* [Passage to read]:
○ ○ ○ ○ ○ ○ ○
Search code examples
bashawksedcarriage-return

sed '$' matching start of line instead of end


I am trying to append '.tsv' to the end of a column of text in a file.

You can do this easily with sed 's|$|.tsv|' myfile.txt

However, this is not working for my file, and I am trying to figure out why and how to fix it so that this works.

The column I want to edit looks like this:

$ cut -f12 chickspress.tsv | sort -u | head
Adipose_proteins
Adrenal_gland
Cerebellum
Cerebrum
Heart
Hypothalamus
Ovary
Sciatic_nerve
Testis
Tissue

But when I try to use sed, the result comes out wrong:

$ cut -f12 chickspress.tsv | sort -u | sed -e 's|$|.tsv|'
.tsvose_proteins
.tsvnal_gland
.tsvbellum
.tsvbrum
.tsvt
.tsvthalamus
.tsvy
.tsvtic_nerve
.tsvis
.tsvue
.tsvey
.tsvr
.tsv
.tsvreas
.tsvoral_muscle
.tsventriculus

the .tsv is supposed to be at the end of the line, not the front.

I thought there might be some whitespace error, so I tried this (macOS):

$ cut -f12 chickspress.tsv | sort -u | cat -ve
Adipose_proteins^M$
Adrenal_gland^M$
Cerebellum^M$
Cerebrum^M$
Heart^M$
Hypothalamus^M$
Ovary^M$
Sciatic_nerve^M$
Testis^M$
Tissue^M$
kidney^M$
liver^M$
lung^M$
pancreas^M$
pectoral_muscle^M$
proventriculus^M$

This ^M does not look right, its not present in my other files, but I am not sure what it is representing here or how to fix it or just get this sed command to work around it.

I produced this file using Python's csv.DictWriter in a script which I've used many times in the past but never noticed this error coming from its output before. Run on macOS in this case.


Solution

  • EDIT: As per Ed's comment, in case you want to remove carriage returns at last of lines only then following may help.

    awk '{sub(/\r$/,"")} 1' Input_file > temp_file && mv temp_file Input_file
    

    OR

    sed -i.bak '#s#\r$##' Input_file
    

    Remove the control M characters by doing following and then try your command.

    tr -d '\r' < Input_file > temp_file  && mv temp_file Input_file
    

    Or if you have dos2unix utility in your system you could use that too for removing these characters.

    With awk:

    awk '{gsub(/\r/,"")} 1' Input_file > temp_file && mv temp_file Input_file
    

    With sed:

    sed -i.bak 's#\r##g' Input_file
○ ○ ○ ○ ○ ○ ○
* [Entries shown]:

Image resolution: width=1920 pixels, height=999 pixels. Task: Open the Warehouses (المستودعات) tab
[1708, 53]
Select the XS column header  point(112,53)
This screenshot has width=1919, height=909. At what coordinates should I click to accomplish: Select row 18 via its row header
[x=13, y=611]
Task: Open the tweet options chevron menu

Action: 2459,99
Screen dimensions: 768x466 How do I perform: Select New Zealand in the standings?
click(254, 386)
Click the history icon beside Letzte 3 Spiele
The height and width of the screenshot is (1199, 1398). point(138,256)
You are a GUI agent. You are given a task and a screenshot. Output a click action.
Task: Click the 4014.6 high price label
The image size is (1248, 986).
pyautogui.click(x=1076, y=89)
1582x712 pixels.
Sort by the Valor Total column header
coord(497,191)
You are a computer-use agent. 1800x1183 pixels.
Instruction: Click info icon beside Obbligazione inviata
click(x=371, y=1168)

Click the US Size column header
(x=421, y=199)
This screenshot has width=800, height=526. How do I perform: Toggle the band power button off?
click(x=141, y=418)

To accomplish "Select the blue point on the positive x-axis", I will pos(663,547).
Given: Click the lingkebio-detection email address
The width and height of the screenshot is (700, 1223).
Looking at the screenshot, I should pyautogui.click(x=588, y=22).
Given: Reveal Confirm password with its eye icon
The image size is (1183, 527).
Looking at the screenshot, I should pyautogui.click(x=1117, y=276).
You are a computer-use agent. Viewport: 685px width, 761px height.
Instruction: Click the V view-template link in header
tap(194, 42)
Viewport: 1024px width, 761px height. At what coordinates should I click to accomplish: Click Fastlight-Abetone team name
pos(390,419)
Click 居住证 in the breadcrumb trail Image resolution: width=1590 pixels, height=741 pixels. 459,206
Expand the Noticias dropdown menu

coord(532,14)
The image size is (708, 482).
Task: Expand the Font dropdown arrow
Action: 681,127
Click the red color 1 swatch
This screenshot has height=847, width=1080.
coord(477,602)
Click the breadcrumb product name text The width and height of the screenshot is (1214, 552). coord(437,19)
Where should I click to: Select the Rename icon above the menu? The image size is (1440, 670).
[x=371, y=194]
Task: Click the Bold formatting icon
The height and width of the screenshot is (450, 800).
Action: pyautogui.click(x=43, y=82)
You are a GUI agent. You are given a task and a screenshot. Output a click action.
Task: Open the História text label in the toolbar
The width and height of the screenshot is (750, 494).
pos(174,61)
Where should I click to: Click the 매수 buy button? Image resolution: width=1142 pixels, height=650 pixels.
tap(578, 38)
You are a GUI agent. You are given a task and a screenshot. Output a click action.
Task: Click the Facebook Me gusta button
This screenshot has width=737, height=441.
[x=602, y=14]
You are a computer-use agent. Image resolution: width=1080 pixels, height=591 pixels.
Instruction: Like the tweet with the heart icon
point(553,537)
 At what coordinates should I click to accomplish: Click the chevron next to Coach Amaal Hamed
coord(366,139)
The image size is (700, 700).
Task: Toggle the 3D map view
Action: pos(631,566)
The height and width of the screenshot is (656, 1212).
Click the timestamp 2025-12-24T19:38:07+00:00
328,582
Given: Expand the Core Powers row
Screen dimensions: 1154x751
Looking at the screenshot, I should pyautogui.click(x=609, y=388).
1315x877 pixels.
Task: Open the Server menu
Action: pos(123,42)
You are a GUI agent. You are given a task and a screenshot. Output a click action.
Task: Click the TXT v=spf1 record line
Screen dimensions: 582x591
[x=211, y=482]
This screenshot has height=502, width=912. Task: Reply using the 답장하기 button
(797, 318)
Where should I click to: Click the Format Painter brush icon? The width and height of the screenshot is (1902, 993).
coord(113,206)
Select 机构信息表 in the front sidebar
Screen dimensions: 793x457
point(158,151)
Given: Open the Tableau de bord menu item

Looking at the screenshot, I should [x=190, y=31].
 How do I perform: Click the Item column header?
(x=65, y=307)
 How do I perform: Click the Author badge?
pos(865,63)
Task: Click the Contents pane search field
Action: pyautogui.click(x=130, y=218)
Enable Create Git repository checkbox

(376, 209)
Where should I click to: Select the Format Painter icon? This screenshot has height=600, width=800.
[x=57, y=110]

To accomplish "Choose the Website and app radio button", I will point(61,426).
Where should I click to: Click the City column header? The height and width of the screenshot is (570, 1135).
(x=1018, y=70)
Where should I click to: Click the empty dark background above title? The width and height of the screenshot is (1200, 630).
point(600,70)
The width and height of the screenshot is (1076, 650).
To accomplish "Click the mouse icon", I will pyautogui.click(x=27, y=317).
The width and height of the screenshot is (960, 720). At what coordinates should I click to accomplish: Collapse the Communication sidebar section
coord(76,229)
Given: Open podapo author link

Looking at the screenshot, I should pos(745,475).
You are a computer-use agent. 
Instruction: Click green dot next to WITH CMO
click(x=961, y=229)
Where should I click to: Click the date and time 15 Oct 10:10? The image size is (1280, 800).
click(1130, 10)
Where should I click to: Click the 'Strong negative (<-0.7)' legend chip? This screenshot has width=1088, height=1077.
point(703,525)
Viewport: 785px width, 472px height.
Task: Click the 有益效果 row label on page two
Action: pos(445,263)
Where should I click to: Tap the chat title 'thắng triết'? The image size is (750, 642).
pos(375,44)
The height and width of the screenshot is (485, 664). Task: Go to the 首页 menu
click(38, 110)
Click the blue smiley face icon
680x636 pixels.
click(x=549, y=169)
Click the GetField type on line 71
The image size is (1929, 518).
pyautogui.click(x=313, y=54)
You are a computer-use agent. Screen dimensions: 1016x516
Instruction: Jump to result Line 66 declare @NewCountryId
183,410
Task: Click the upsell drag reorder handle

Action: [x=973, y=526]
○ ○ ○ ○ ○ ○ ○
* [Exercise]: Reproduce the part of the sed thread above verbatim, starting at "I produced this" and ending at "following may help.".

* [Exercise output]:
I produced this file using Python's csv.DictWriter in a script which I've used many times in the past but never noticed this error coming from its output before. Run on macOS in this case.


Solution

  • EDIT: As per Ed's comment, in case you want to remove carriage returns at last of lines only then following may help.